Exercise:
Whatever appears in the records, retype it exactly, except for the pictures.
==== Provided information
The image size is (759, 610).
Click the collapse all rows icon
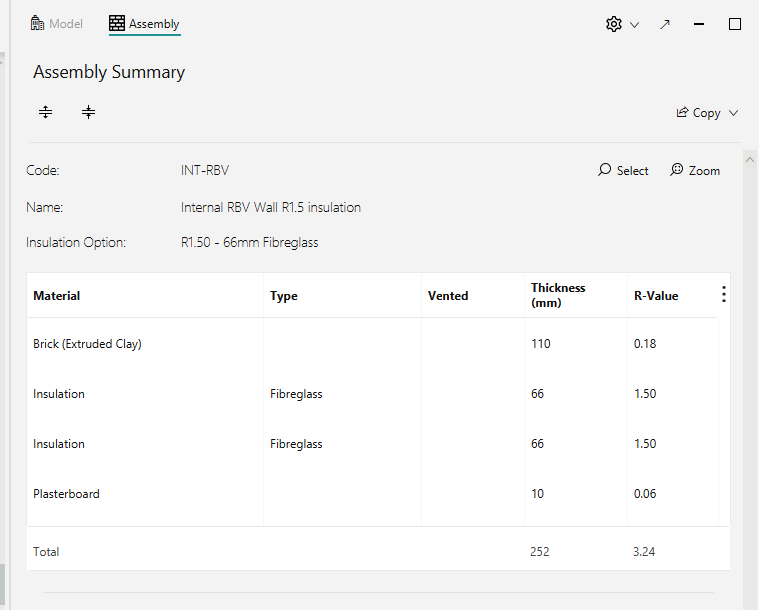tap(88, 112)
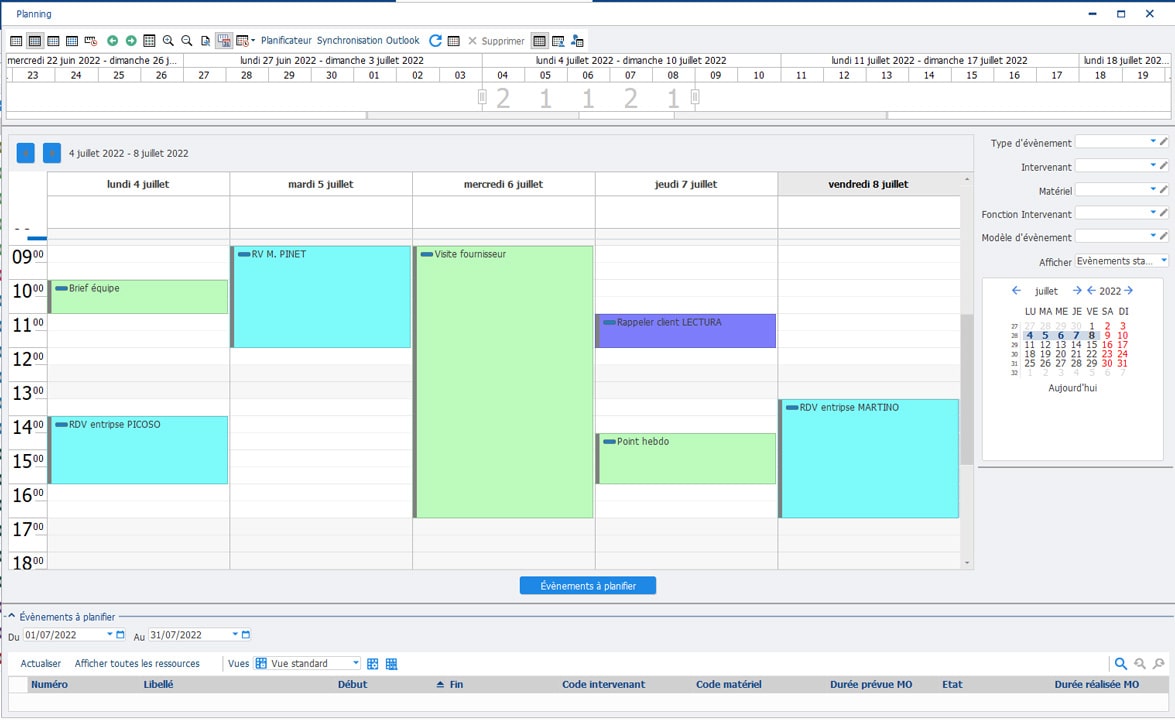This screenshot has width=1175, height=720.
Task: Select Planificateur in the toolbar
Action: pos(287,41)
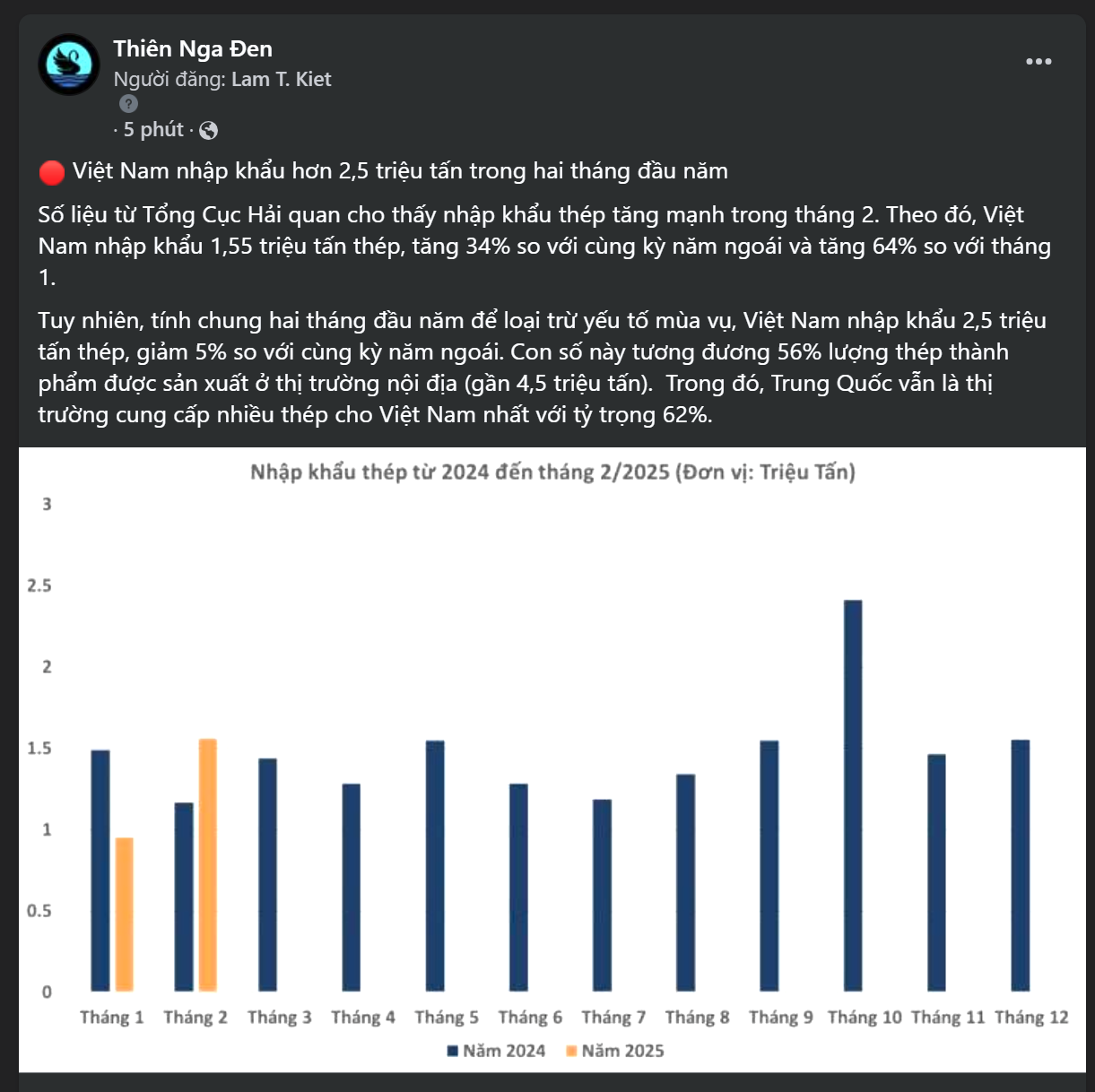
========
Answer space:
The image size is (759, 610).
Click the collapse all rows icon
tap(88, 112)
This screenshot has width=1175, height=720.
Task: Select Planificateur in the toolbar
Action: pos(287,41)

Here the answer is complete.